● RECORD EXTRACTS

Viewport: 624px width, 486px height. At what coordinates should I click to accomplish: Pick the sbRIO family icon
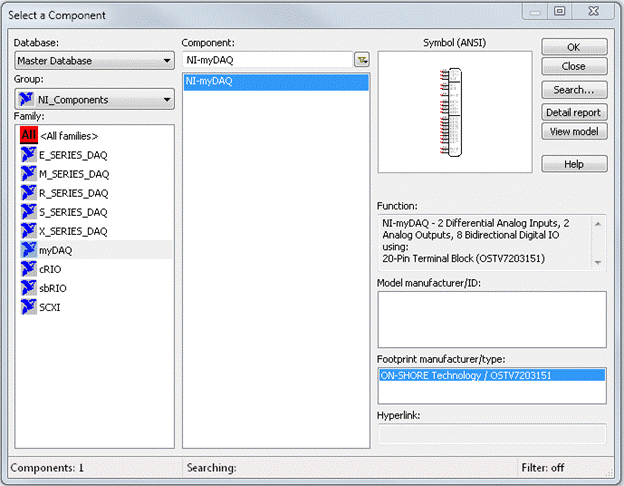pyautogui.click(x=28, y=288)
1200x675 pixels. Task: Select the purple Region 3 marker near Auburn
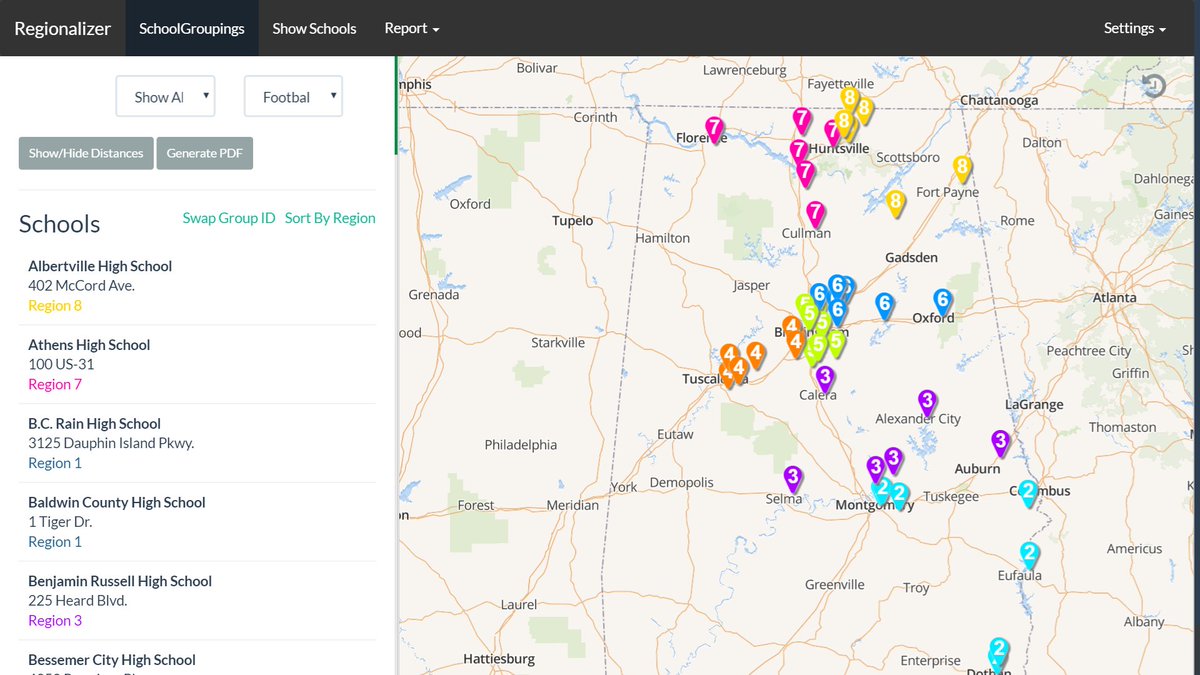(x=1000, y=440)
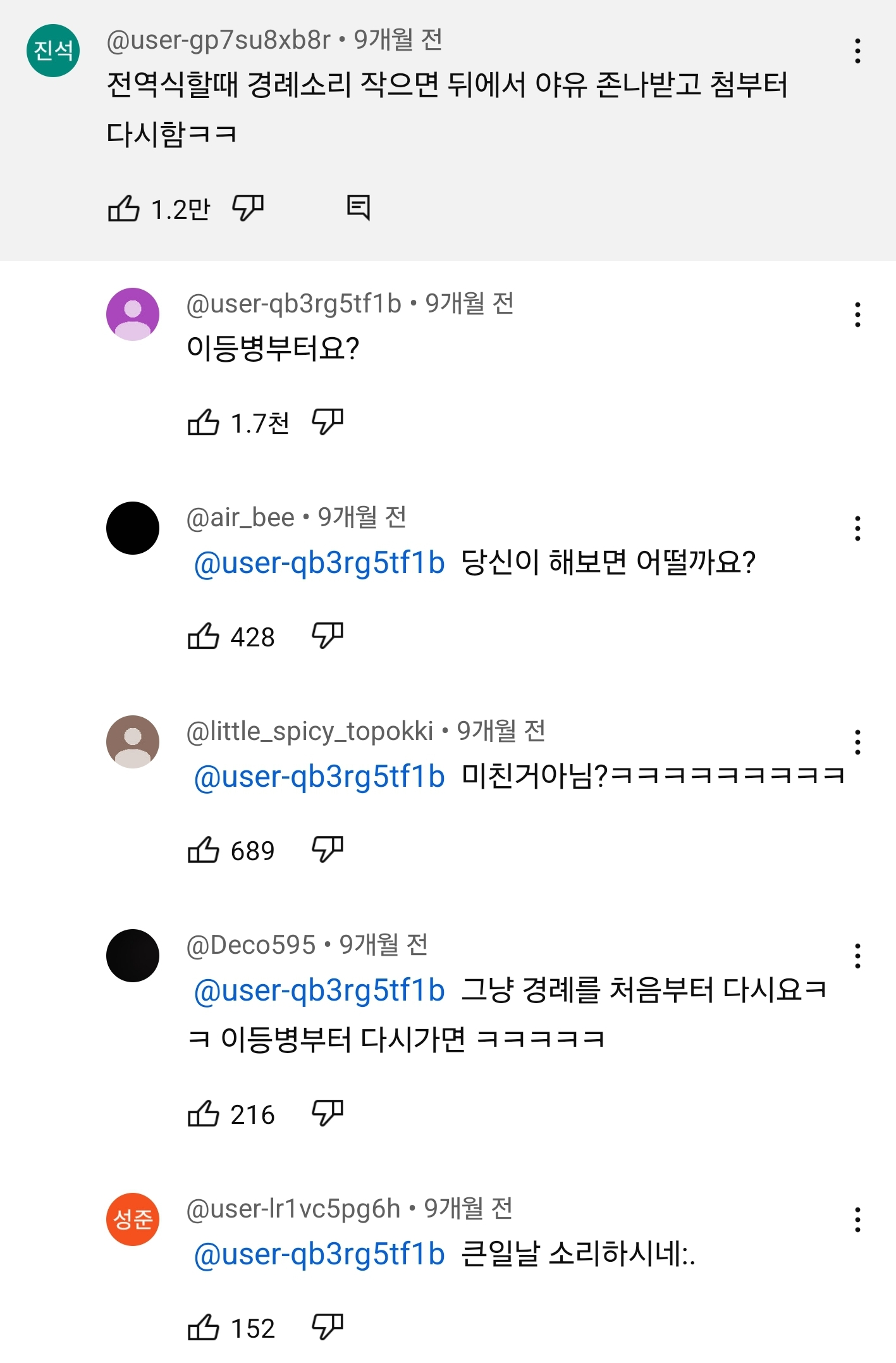Viewport: 896px width, 1363px height.
Task: Open replies icon on the top comment
Action: tap(359, 207)
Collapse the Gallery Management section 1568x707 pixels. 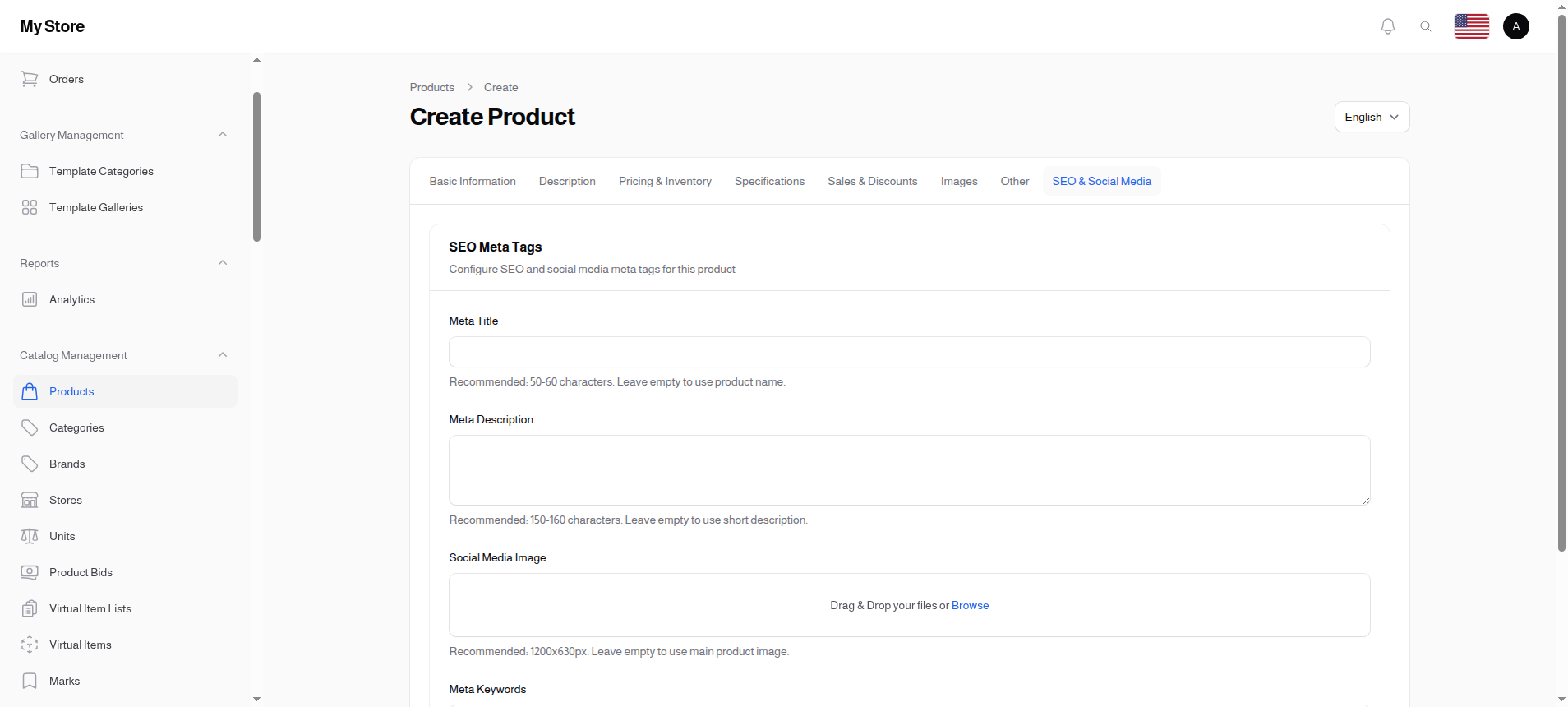(223, 135)
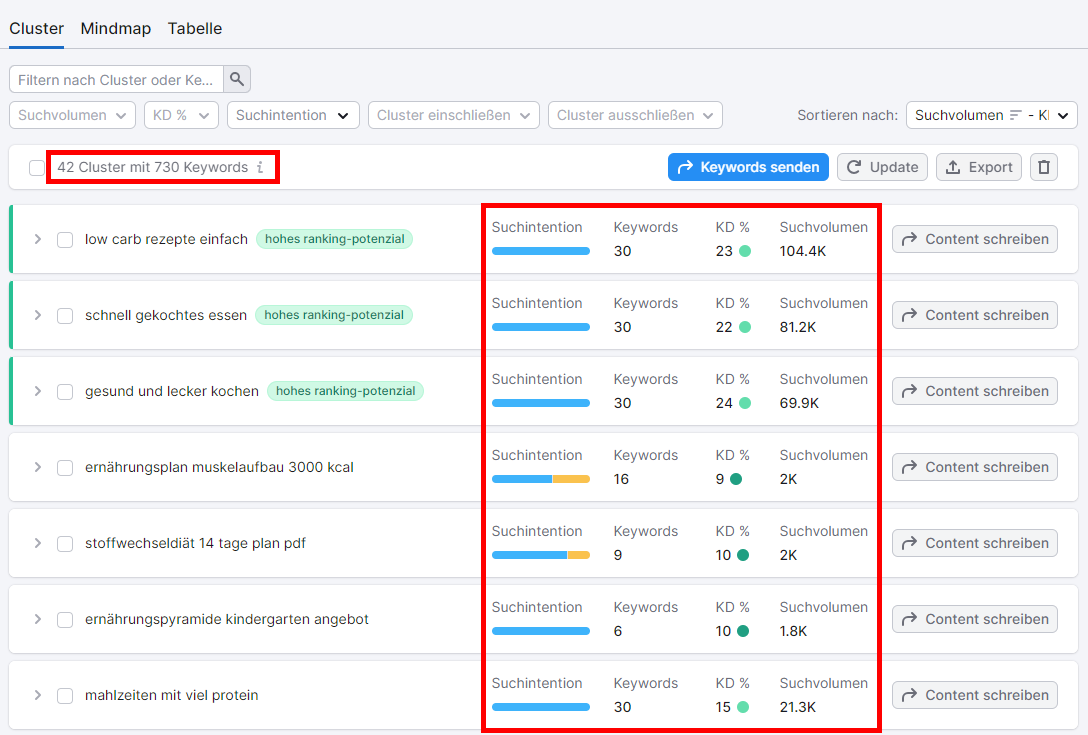Select the low carb rezepte einfach cluster checkbox

65,239
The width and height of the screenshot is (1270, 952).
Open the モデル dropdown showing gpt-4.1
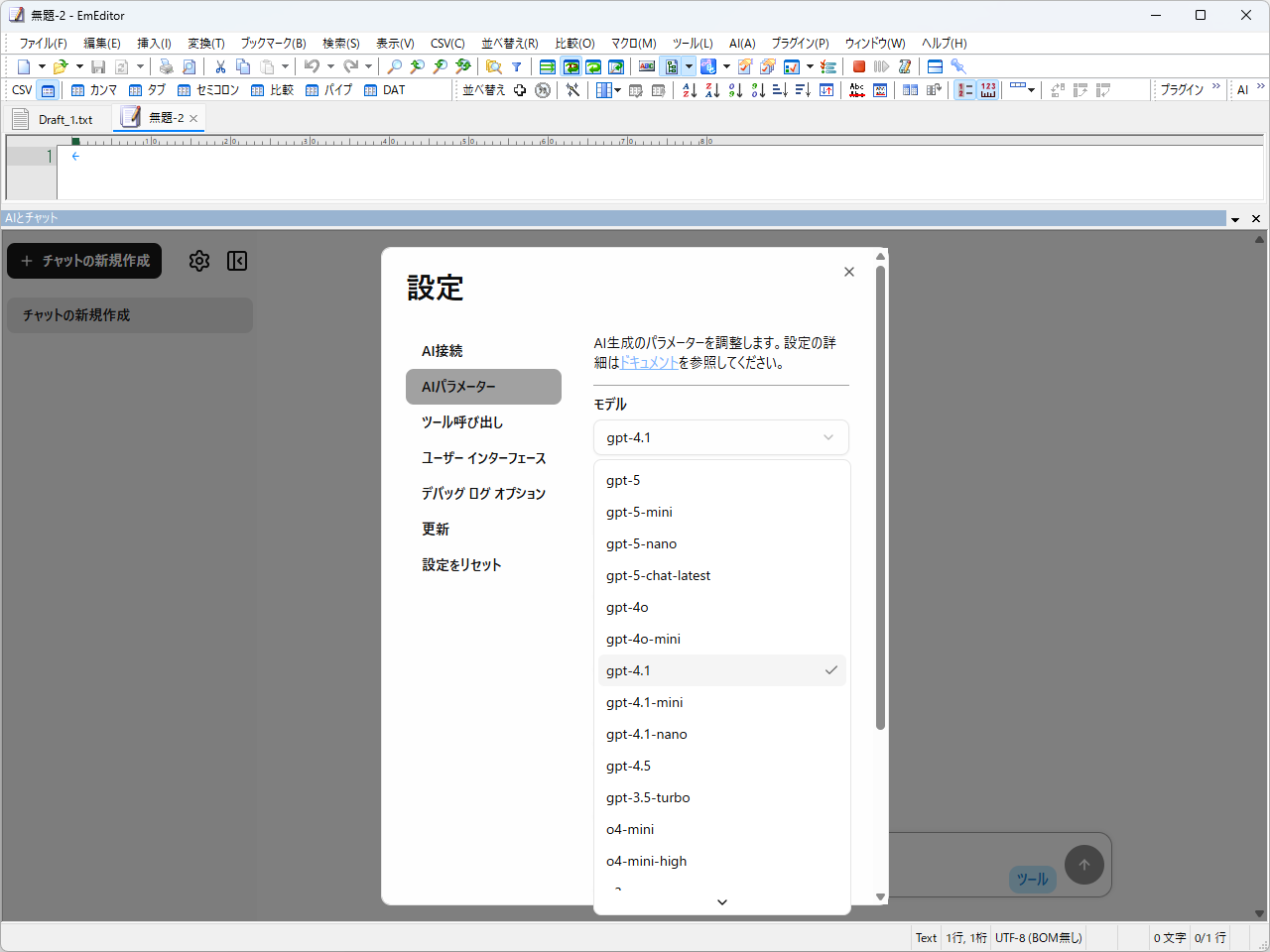(721, 437)

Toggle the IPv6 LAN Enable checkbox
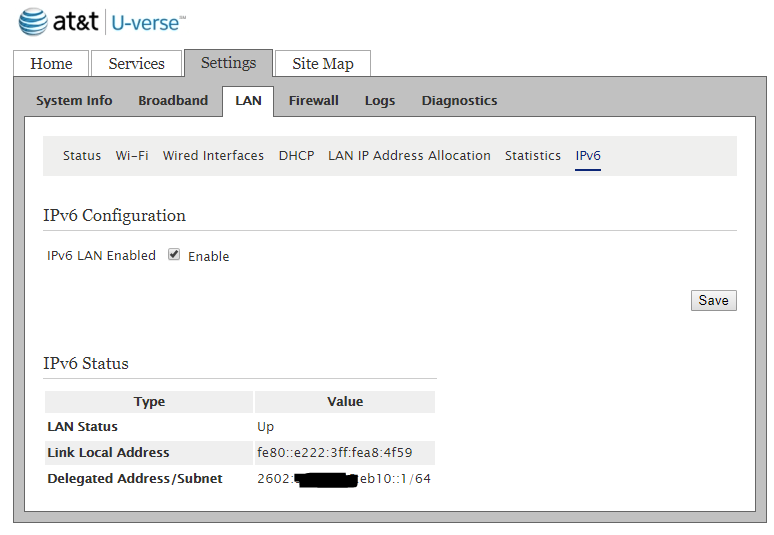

● WHAT NEEDS TO BE DONE
Print the stretch of the data from the line with "The width and" through its last line, exactly and with both ends kept. Omit pictures.

● FINAL ANSWER
The width and height of the screenshot is (1270, 952).
Open the モデル dropdown showing gpt-4.1
(721, 437)

Toggle the IPv6 LAN Enable checkbox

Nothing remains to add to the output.